◆ **Saved data entries**:
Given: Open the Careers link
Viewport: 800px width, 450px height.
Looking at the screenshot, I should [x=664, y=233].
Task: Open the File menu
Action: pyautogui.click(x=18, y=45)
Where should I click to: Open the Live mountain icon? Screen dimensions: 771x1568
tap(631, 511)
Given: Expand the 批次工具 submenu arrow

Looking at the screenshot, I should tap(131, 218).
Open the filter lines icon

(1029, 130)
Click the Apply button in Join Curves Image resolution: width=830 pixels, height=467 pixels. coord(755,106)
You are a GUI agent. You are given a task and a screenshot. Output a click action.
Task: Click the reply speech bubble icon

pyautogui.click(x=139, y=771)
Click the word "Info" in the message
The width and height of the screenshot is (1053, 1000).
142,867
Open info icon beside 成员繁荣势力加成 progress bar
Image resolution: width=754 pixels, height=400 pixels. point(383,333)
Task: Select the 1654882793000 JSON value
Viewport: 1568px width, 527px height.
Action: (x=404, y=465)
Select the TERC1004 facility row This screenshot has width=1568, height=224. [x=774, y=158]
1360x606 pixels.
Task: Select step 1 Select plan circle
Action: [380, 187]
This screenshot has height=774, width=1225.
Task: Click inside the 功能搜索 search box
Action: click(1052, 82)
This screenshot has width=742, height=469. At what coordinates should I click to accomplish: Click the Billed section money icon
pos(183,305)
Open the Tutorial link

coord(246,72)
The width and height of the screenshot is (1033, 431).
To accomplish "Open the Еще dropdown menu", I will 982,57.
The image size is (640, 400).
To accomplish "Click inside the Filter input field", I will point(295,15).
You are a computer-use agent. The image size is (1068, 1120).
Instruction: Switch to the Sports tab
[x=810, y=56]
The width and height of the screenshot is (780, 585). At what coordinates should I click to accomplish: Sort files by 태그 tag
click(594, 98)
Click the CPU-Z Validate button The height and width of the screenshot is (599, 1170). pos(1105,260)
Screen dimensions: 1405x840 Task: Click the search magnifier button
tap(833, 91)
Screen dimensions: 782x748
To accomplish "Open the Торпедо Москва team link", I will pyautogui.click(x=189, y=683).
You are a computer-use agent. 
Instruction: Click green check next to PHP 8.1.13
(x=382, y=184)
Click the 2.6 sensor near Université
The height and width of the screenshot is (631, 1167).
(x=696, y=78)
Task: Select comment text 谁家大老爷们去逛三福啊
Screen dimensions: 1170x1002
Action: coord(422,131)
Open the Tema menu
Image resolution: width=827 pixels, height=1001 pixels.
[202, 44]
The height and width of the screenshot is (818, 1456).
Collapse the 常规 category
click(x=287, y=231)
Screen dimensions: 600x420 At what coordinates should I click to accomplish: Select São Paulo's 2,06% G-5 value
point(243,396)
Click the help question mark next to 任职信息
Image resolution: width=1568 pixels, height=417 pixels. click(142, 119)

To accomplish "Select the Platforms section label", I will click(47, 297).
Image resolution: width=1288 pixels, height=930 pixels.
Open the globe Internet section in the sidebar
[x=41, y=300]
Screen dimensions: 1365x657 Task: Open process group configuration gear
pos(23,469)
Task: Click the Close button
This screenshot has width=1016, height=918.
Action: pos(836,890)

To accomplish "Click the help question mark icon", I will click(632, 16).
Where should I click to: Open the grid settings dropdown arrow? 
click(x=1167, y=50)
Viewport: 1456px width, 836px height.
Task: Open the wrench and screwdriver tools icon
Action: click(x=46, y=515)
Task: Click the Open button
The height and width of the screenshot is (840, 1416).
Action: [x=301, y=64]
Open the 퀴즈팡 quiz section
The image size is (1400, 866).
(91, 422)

◆ **WHAT YOU ARE ASKED TO DO**: Print all of the entries exactly as they are written.

◆ **TASK SOLUTION**:
Given: Open the Careers link
Viewport: 800px width, 450px height.
Looking at the screenshot, I should [x=664, y=233].
Task: Open the File menu
Action: pyautogui.click(x=18, y=45)
Where should I click to: Open the Live mountain icon? Screen dimensions: 771x1568
tap(631, 511)
Given: Expand the 批次工具 submenu arrow

Looking at the screenshot, I should tap(131, 218).
Open the filter lines icon

(1029, 130)
Click the Apply button in Join Curves Image resolution: width=830 pixels, height=467 pixels. coord(755,106)
You are a GUI agent. You are given a task and a screenshot. Output a click action.
Task: Click the reply speech bubble icon

pyautogui.click(x=139, y=771)
Click the word "Info" in the message
The width and height of the screenshot is (1053, 1000).
142,867
Open info icon beside 成员繁荣势力加成 progress bar
Image resolution: width=754 pixels, height=400 pixels. point(383,333)
Task: Select the 1654882793000 JSON value
Viewport: 1568px width, 527px height.
Action: (x=404, y=465)
Select the TERC1004 facility row This screenshot has width=1568, height=224. [x=774, y=158]
1360x606 pixels.
Task: Select step 1 Select plan circle
Action: [380, 187]
This screenshot has height=774, width=1225.
Task: Click inside the 功能搜索 search box
Action: click(1052, 82)
This screenshot has width=742, height=469. At what coordinates should I click to accomplish: Click the Billed section money icon
pos(183,305)
Open the Tutorial link

coord(246,72)
The width and height of the screenshot is (1033, 431).
To accomplish "Open the Еще dropdown menu", I will 982,57.
The image size is (640, 400).
To accomplish "Click inside the Filter input field", I will point(295,15).
You are a computer-use agent. The image size is (1068, 1120).
Instruction: Switch to the Sports tab
[x=810, y=56]
The width and height of the screenshot is (780, 585). At what coordinates should I click to accomplish: Sort files by 태그 tag
click(594, 98)
Click the CPU-Z Validate button The height and width of the screenshot is (599, 1170). pos(1105,260)
Screen dimensions: 1405x840 Task: Click the search magnifier button
tap(833, 91)
Screen dimensions: 782x748
To accomplish "Open the Торпедо Москва team link", I will pyautogui.click(x=189, y=683).
You are a computer-use agent. 
Instruction: Click green check next to PHP 8.1.13
(x=382, y=184)
Click the 2.6 sensor near Université
The height and width of the screenshot is (631, 1167).
(x=696, y=78)
Task: Select comment text 谁家大老爷们去逛三福啊
Screen dimensions: 1170x1002
Action: coord(422,131)
Open the Tema menu
Image resolution: width=827 pixels, height=1001 pixels.
[202, 44]
The height and width of the screenshot is (818, 1456).
Collapse the 常规 category
click(x=287, y=231)
Screen dimensions: 600x420 At what coordinates should I click to accomplish: Select São Paulo's 2,06% G-5 value
point(243,396)
Click the help question mark next to 任职信息
Image resolution: width=1568 pixels, height=417 pixels. click(142, 119)

To accomplish "Select the Platforms section label", I will click(47, 297).
Image resolution: width=1288 pixels, height=930 pixels.
Open the globe Internet section in the sidebar
[x=41, y=300]
Screen dimensions: 1365x657 Task: Open process group configuration gear
pos(23,469)
Task: Click the Close button
This screenshot has width=1016, height=918.
Action: pos(836,890)

To accomplish "Click the help question mark icon", I will click(632, 16).
Where should I click to: Open the grid settings dropdown arrow? 
click(x=1167, y=50)
Viewport: 1456px width, 836px height.
Task: Open the wrench and screwdriver tools icon
Action: click(x=46, y=515)
Task: Click the Open button
The height and width of the screenshot is (840, 1416).
Action: [x=301, y=64]
Open the 퀴즈팡 quiz section
The image size is (1400, 866).
(91, 422)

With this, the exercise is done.